Assembly support for GMP on AMD64
Purpose
This is a patch to gmp-4.1.4 in order to have some assembly loops for the
AMD64 architecture. According to the GMP webpage, assembly
support is planned only for the version 5.0. For those (like me) who can
hardly wait, here is some stuff in order to have decent timings. However,
this is still far from the estimated optimal performance given on the
GMPBench web
page (see Performance section, below).
Only a few functions have been written:
add_n
sub_n
addmul_1
submul_1
mul_basecase
sqr_basecase
The assembly code is mostly a 64 bit translation of the k7 assembly code
that is available in GMP. The main modifications are:
The ABI for function calls is not the same: up to 6 parameters
are passed in registers, not on the stack.
Change movl to movq, eax to rax, etc... That's the easy part.
In an unrolled loop, the size of the unrolled code is not the same, so
the computation of the jump is different.
Disclaimer
The code has been reasonably well tested. I used the program tests/devel/try
that tests quite a few bug possibilities. Nonetheless, since there are
less users and only one developer (!), the correctness of the code is
less likely than for any official GMP code.
Bugs
Please send comments and bugs to gaudry@lix.polytechnique.fr and *not* to
the official GMP developpers: they have nothing to do with this code.
Performance
I've got a multiply bench of around 48000 on a 2.4 GHz Opteron (was 27000
without the asm functions). The whole gmpbench score is about 8850 (was
5700 without asm, optimal estimated at 11000).

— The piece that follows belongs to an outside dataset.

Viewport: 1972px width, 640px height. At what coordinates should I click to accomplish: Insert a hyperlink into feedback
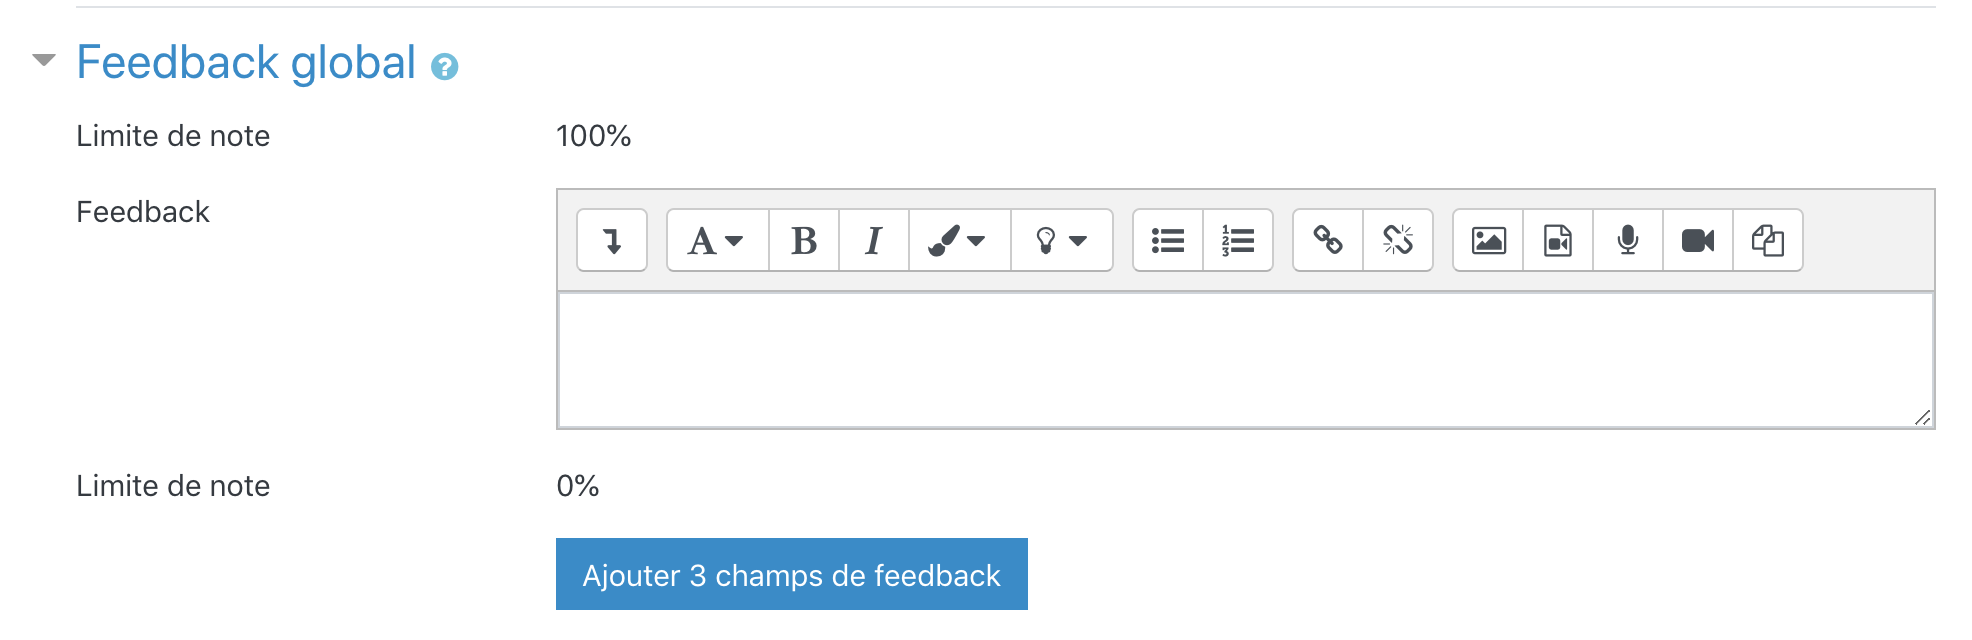click(x=1328, y=240)

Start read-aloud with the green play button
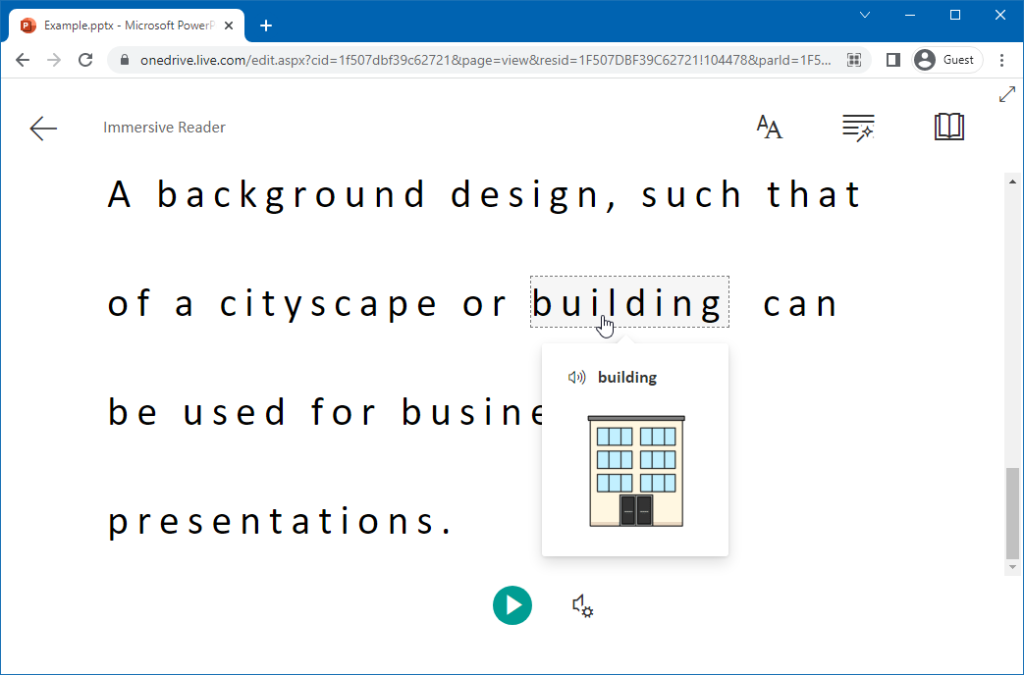coord(512,606)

Options: CFLAGS = "-O2 -fomit-frame-pointer -funroll-loops -mcpu=k8"
Download / install
Get the gmp-4.1.4 archive and unpack it, thus creating a
directory /path_to_gmp/gmp-4.1.4/
Download the mpn_amd64 archive and
unpack it. In the directory of mpn_amd64, run
./install /path_to_gmp/gmp-4.1.4
cd /path_to_gmp/gmp-4.1.4
./configure with your favorite options
make ; make check ; make install